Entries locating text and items
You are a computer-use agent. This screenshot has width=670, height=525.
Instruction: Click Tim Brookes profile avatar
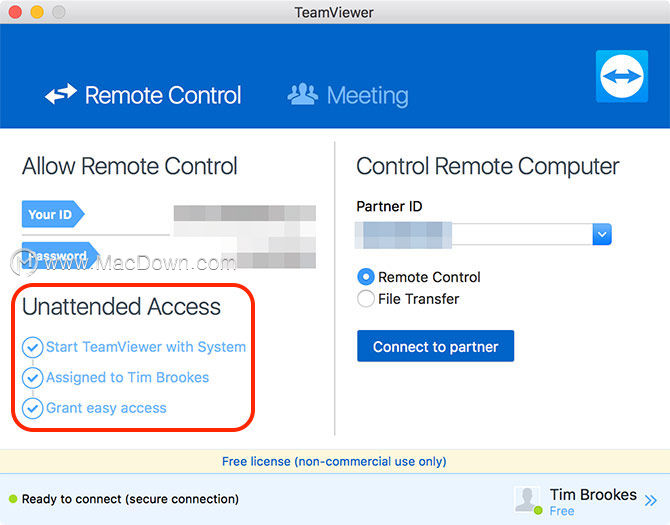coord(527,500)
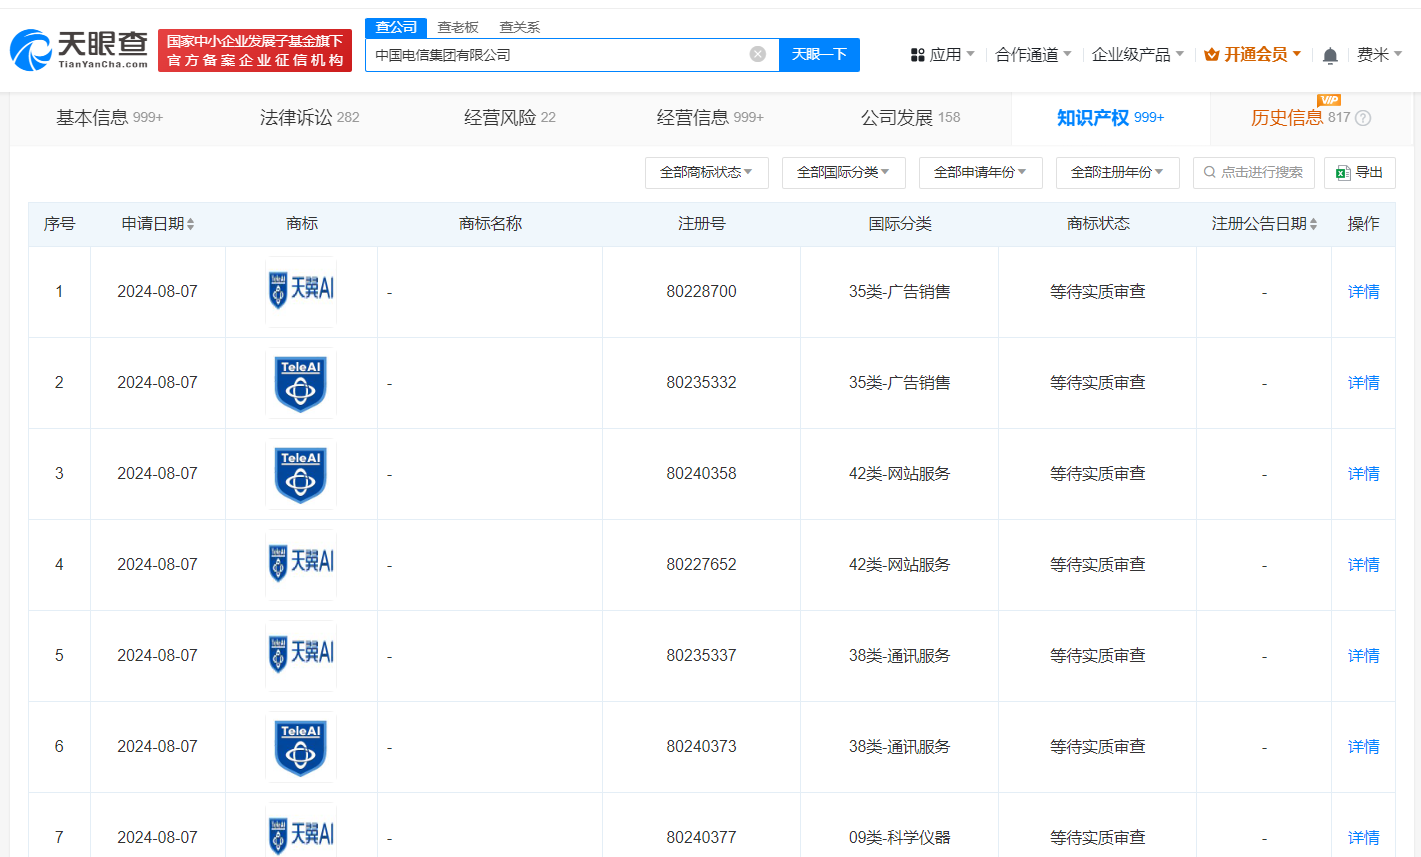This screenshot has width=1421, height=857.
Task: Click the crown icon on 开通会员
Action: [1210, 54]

## [Task instructions]
Rewrite the listing with "profile avatar" changed to "profile picture" and everything else left as is. Omit the pictures from your answer.

## [Solution to the problem]
You are a computer-use agent. This screenshot has width=670, height=525.
Instruction: Click Tim Brookes profile picture
coord(527,500)
This screenshot has width=1421, height=857.
Task: Click the crown icon on 开通会员
Action: [1210, 54]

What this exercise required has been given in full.